▸ **Page extract**
Start of Block
New research from SailPoint has revealed that poor staff cybersecurity behaviors within organizations are getting worse, despite a greater focus on security awareness in the workplace.
The firm quizzed 1600 global employees, discovering that 75% of respondents reuse passwords across both personal and professional accounts, a figure up from 56% in 2014. Interestingly, the percentage of 18-25-year-olds who admitted reusing passwords was even higher (87%), suggesting employees’ approaches to security are worsening as more millennials enter the workforce.
What’s more, almost a quarter (23%) of all those polled said they only change their work password two times or fewer a year and 15% would consider selling their workplace passwords to a third party.
In terms of frictions between the IT department and the rest of the workforce, more than half of respondents considered IT to be “a source of inconvenience,” whilst 13% would not immediately inform IT if they had been hacked.
Furthermore, SailPoint’s research suggested that new technologies are creating new areas of risk for organizations. Nearly half (48%) of respondents use or are planning to use AI chatbots/personal assistants at work, and 31% had deployed software without IT’s help.
End of Block
▸ **To do**
**A)** Using the article on the SailPoint survey, answer each question on its own line:
(i) How many employees did SailPoint survey?
(ii) What percentage of respondents would consider selling their workplace passwords to a third party?
(iii) What share of respondents had deployed software without IT's help?
**B)** From the article on the SailPoint survey, return the passage starting at "Furthermore, SailPoint’s research" and ending at "without IT’s help.", word for word.

▸ **Extracted records**
Start of Block
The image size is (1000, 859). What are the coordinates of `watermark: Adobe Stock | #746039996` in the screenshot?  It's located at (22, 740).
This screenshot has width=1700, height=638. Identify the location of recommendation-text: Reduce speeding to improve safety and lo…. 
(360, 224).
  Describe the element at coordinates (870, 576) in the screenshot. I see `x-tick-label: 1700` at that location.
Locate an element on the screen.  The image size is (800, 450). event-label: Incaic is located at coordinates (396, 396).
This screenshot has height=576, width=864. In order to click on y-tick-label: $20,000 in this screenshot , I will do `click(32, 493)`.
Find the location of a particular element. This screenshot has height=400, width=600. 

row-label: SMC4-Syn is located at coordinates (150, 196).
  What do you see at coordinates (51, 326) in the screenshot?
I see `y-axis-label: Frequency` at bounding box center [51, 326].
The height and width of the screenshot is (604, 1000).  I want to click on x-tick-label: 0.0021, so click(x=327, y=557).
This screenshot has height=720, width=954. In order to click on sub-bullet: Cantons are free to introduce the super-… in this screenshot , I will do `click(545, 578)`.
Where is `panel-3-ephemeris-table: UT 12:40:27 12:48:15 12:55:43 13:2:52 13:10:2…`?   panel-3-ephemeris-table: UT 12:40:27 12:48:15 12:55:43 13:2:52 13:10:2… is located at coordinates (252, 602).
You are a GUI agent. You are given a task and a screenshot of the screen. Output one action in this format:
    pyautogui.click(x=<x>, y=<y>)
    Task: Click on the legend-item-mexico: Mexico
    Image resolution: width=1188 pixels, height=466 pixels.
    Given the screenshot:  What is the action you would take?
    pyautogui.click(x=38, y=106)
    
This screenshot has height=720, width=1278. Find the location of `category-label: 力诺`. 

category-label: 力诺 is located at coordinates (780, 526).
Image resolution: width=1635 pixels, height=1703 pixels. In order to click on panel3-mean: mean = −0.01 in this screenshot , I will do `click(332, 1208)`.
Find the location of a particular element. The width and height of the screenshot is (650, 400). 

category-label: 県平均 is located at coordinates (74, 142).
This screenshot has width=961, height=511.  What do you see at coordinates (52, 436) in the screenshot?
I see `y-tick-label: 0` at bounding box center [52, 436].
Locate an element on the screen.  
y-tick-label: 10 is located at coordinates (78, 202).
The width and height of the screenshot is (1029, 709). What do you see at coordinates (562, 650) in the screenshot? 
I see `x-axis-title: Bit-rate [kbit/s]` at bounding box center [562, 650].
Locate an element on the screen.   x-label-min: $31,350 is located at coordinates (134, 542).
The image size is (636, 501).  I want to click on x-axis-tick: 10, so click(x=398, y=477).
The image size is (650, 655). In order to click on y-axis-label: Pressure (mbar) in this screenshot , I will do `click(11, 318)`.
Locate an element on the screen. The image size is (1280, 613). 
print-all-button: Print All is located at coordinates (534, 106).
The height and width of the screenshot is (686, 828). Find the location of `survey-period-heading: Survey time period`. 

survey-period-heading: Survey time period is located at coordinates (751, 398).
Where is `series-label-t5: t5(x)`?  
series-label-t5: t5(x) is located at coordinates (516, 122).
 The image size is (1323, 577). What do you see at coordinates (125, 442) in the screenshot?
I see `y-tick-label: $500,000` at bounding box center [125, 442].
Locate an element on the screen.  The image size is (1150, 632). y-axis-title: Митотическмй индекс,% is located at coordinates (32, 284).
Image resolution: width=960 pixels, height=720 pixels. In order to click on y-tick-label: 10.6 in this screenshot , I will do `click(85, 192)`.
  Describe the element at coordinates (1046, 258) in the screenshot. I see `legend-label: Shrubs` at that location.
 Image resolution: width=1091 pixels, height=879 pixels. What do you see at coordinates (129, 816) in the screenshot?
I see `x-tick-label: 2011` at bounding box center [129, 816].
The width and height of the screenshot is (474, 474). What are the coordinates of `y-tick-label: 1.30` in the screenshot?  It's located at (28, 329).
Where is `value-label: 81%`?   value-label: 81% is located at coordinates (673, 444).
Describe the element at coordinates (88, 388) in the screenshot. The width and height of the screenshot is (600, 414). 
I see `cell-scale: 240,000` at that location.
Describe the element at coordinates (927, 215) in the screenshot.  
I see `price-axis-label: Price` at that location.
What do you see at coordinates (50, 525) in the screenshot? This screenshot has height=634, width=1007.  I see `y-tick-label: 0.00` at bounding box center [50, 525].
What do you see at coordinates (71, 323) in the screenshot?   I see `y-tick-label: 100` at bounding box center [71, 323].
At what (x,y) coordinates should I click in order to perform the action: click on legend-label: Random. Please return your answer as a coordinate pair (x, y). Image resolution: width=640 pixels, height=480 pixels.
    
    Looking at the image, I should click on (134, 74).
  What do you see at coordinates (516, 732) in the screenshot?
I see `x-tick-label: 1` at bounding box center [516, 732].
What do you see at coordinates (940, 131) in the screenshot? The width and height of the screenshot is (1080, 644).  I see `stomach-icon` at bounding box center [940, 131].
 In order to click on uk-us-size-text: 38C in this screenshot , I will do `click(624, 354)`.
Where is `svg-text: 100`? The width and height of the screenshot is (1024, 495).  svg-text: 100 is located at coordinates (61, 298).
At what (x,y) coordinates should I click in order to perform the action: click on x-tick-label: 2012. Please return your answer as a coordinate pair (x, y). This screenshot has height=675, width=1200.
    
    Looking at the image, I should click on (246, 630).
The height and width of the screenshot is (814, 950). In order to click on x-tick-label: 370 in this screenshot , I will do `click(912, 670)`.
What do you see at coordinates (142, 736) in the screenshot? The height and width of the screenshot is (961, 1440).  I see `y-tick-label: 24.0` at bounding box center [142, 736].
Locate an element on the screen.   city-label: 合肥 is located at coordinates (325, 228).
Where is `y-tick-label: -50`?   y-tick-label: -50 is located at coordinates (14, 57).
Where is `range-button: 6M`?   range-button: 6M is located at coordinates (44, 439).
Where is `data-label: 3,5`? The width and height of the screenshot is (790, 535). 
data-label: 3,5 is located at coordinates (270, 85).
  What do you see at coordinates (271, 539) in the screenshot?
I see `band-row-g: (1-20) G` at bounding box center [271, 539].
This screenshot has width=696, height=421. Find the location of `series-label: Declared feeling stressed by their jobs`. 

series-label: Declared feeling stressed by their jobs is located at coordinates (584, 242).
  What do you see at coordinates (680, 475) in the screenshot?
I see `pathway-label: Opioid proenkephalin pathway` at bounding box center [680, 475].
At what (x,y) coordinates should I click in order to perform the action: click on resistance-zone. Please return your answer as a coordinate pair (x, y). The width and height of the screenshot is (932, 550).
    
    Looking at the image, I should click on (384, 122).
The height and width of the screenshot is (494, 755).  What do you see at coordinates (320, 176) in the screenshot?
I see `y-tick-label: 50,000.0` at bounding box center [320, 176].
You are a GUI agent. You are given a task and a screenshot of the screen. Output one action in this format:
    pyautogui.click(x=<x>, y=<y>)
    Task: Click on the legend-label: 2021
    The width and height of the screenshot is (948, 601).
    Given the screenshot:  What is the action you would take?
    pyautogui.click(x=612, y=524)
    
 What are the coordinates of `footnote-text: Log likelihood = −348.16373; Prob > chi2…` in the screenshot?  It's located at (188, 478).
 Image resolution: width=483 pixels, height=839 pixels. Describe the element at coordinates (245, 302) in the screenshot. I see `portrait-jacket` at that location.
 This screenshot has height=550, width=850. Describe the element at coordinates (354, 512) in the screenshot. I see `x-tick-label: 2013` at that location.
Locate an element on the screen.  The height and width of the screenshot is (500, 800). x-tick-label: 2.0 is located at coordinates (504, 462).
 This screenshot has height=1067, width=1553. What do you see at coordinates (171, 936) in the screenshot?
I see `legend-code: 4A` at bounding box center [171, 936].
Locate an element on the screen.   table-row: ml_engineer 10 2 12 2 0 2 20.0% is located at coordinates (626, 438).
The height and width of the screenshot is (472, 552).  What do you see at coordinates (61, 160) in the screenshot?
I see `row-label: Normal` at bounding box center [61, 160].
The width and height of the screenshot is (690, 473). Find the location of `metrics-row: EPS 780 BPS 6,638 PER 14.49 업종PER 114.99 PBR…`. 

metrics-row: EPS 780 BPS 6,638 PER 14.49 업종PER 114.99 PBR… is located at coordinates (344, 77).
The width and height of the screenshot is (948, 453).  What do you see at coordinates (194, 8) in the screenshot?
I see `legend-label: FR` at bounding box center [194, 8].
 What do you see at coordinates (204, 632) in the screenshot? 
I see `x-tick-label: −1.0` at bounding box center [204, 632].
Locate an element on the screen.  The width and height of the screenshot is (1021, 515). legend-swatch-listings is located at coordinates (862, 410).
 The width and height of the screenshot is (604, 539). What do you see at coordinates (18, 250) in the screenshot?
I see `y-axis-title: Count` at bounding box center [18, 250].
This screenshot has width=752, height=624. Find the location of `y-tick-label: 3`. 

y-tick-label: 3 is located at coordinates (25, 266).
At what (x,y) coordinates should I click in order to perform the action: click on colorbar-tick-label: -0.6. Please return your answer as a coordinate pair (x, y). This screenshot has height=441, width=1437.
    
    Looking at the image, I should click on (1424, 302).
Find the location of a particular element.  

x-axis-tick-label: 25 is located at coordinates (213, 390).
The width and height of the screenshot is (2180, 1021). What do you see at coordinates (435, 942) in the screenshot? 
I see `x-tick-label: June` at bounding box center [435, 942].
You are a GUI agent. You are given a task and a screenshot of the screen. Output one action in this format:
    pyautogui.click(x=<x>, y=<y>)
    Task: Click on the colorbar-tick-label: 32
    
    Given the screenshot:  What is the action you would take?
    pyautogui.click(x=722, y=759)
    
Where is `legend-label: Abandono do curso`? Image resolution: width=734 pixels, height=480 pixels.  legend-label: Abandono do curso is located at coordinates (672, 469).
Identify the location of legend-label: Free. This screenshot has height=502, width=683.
End of Block
▸ **Expected outputs**
**A)**
(i) 1600 global employees
(ii) 15%
(iii) 31%

**B)**
Furthermore, SailPoint’s research suggested that new technologies are creating new areas of risk for organizations. Nearly half (48%) of respondents use or are planning to use AI chatbots/personal assistants at work, and 31% had deployed software without IT’s help.